■ DATASET EXTRACT ■
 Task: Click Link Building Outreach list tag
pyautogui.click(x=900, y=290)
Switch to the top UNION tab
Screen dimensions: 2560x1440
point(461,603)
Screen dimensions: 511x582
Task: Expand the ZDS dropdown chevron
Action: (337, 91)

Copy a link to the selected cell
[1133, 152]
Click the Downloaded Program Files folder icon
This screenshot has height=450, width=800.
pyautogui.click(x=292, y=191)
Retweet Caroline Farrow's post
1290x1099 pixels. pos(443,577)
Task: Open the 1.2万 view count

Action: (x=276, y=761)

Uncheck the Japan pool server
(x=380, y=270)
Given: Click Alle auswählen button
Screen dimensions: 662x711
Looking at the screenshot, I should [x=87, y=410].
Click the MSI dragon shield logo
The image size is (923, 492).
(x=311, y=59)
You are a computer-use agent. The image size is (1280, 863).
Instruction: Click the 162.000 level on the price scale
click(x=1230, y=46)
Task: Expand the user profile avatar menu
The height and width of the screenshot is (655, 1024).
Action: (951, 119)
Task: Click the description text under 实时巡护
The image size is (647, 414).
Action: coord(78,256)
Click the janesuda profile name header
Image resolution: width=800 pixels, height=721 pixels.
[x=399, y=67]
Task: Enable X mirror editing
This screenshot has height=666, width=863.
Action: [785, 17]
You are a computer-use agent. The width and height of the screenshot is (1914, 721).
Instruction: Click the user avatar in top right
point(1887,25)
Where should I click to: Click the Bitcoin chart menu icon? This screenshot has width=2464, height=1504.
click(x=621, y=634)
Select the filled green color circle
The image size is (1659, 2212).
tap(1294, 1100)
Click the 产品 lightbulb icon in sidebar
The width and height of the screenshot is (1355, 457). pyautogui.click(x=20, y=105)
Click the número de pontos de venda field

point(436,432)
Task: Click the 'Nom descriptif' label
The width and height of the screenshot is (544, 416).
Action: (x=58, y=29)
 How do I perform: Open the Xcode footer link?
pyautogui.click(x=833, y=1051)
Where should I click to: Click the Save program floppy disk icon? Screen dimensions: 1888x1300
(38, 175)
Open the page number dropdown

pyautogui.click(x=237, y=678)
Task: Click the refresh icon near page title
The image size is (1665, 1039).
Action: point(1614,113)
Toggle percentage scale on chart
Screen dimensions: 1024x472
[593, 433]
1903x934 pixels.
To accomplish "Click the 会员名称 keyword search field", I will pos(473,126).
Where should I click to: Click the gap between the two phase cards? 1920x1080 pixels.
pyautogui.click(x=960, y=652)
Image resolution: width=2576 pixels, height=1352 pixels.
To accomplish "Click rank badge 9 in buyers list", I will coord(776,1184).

■ GOAL ■
Rewrite every line of the records above as a Markdown table with two columns, Row and Line. Number the rows in order and leave out blank lines.

■ WORKED SOLUTION ■
| Row | Line |
|---|---|
| 1 |  Task: Click Link Building Outreach list tag |
| 2 | pyautogui.click(x=900, y=290) |
| 3 | Switch to the top UNION tab |
| 4 | Screen dimensions: 2560x1440 |
| 5 | point(461,603) |
| 6 | Screen dimensions: 511x582 |
| 7 | Task: Expand the ZDS dropdown chevron |
| 8 | Action: (337, 91) |
| 9 | Copy a link to the selected cell |
| 10 | [1133, 152] |
| 11 | Click the Downloaded Program Files folder icon |
| 12 | This screenshot has height=450, width=800. |
| 13 | pyautogui.click(x=292, y=191) |
| 14 | Retweet Caroline Farrow's post |
| 15 | 1290x1099 pixels. pos(443,577) |
| 16 | Task: Open the 1.2万 view count |
| 17 | Action: (x=276, y=761) |
| 18 | Uncheck the Japan pool server |
| 19 | (x=380, y=270) |
| 20 | Given: Click Alle auswählen button |
| 21 | Screen dimensions: 662x711 |
| 22 | Looking at the screenshot, I should [x=87, y=410]. |
| 23 | Click the MSI dragon shield logo |
| 24 | The image size is (923, 492). |
| 25 | (x=311, y=59) |
| 26 | You are a computer-use agent. The image size is (1280, 863). |
| 27 | Instruction: Click the 162.000 level on the price scale |
| 28 | click(x=1230, y=46) |
| 29 | Task: Expand the user profile avatar menu |
| 30 | The height and width of the screenshot is (655, 1024). |
| 31 | Action: (951, 119) |
| 32 | Task: Click the description text under 实时巡护 |
| 33 | The image size is (647, 414). |
| 34 | Action: coord(78,256) |
| 35 | Click the janesuda profile name header |
| 36 | Image resolution: width=800 pixels, height=721 pixels. |
| 37 | [x=399, y=67] |
| 38 | Task: Enable X mirror editing |
| 39 | This screenshot has height=666, width=863. |
| 40 | Action: [785, 17] |
| 41 | You are a computer-use agent. The width and height of the screenshot is (1914, 721). |
| 42 | Instruction: Click the user avatar in top right |
| 43 | point(1887,25) |
| 44 | Where should I click to: Click the Bitcoin chart menu icon? This screenshot has width=2464, height=1504. |
| 45 | click(x=621, y=634) |
| 46 | Select the filled green color circle |
| 47 | The image size is (1659, 2212). |
| 48 | tap(1294, 1100) |
| 49 | Click the 产品 lightbulb icon in sidebar |
| 50 | The width and height of the screenshot is (1355, 457). pyautogui.click(x=20, y=105) |
| 51 | Click the número de pontos de venda field |
| 52 | point(436,432) |
| 53 | Task: Click the 'Nom descriptif' label |
| 54 | The width and height of the screenshot is (544, 416). |
| 55 | Action: (x=58, y=29) |
| 56 |  How do I perform: Open the Xcode footer link? |
| 57 | pyautogui.click(x=833, y=1051) |
| 58 | Where should I click to: Click the Save program floppy disk icon? Screen dimensions: 1888x1300 |
| 59 | (38, 175) |
| 60 | Open the page number dropdown |
| 61 | pyautogui.click(x=237, y=678) |
| 62 | Task: Click the refresh icon near page title |
| 63 | The image size is (1665, 1039). |
| 64 | Action: point(1614,113) |
| 65 | Toggle percentage scale on chart |
| 66 | Screen dimensions: 1024x472 |
| 67 | [593, 433] |
| 68 | 1903x934 pixels. |
| 69 | To accomplish "Click the 会员名称 keyword search field", I will pos(473,126). |
| 70 | Where should I click to: Click the gap between the two phase cards? 1920x1080 pixels. |
| 71 | pyautogui.click(x=960, y=652) |
| 72 | Image resolution: width=2576 pixels, height=1352 pixels. |
| 73 | To accomplish "Click rank badge 9 in buyers list", I will coord(776,1184). |